↓

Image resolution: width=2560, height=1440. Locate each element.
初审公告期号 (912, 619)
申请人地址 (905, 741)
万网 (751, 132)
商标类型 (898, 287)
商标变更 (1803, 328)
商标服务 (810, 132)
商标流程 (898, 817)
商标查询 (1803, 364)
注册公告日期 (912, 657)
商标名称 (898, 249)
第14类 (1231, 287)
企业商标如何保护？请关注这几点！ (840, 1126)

↑

▶ _WHAT IS EXPECTED_:
Set down all of the lines above without altering a word.

▶ _COMPLETED EXERCISE_:
Image resolution: width=2560, height=1440. Locate each element.
初审公告期号 (912, 619)
申请人地址 (905, 741)
万网 (751, 132)
商标类型 (898, 287)
商标变更 (1803, 328)
商标服务 (810, 132)
商标流程 (898, 817)
商标查询 (1803, 364)
注册公告日期 (912, 657)
商标名称 (898, 249)
第14类 (1231, 287)
企业商标如何保护？请关注这几点！ (840, 1126)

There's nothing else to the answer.